Bursaria incana, commonly known as prickly pine, box thorn, native box, native olive and mock orange, is a species of flowering plant in the family Pittosporaceae and is endemic to northern Australia. It is a tall shrub or small, sparse tree with softly-hairy foliage, heart-shaped leaves with the narrower end towards the base, leafy groups of white flowers with five spreading sepals, five spreading petals, and flattened fruit.

==Description==
Bursaria incana is a tall shrub or sparse tree that typically grows to a height of 3–7 m, its foliage mostly softly-hairy and the young branchlets spiny. Its adult leaves are heart-shaped to lance-shaped or egg-shaped with the narrower end towards the base, 60–90 mm long, 6–16 mm wide on a petiole less than 2 mm long. The flowers are arranged in leafy groups, each flower on a pedicel less than 2 mm long. The five sepals are 1–2 mm long and free from each other, the five petals white, spreading from the base, 6.0–7.5 mm long.

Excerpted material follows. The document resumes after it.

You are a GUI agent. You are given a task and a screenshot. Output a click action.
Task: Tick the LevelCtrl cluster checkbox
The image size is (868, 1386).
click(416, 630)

The five stamens are free from each other and the pistil is densely covered with matted hairs. Flowering occurs in mid-summer, coinciding with the start of the dry season and the fruit is a flattened brown capsule 8–10 mm long.

==Taxonomy==
Bursaria incana was first formally described in 1848 by John Lindley in Thomas Mitchell's Journal of an Expedition into the Interior of Tropical Australia. The specific epithet (incana) means "grey".

==Distribution and habitat==
This bursaria occurs throughout most of Queensland apart from near the coast and the arid inland, and in isolated populations in the northern part of the Northern Territory. It usually grows in open, grassy woodland and open forest.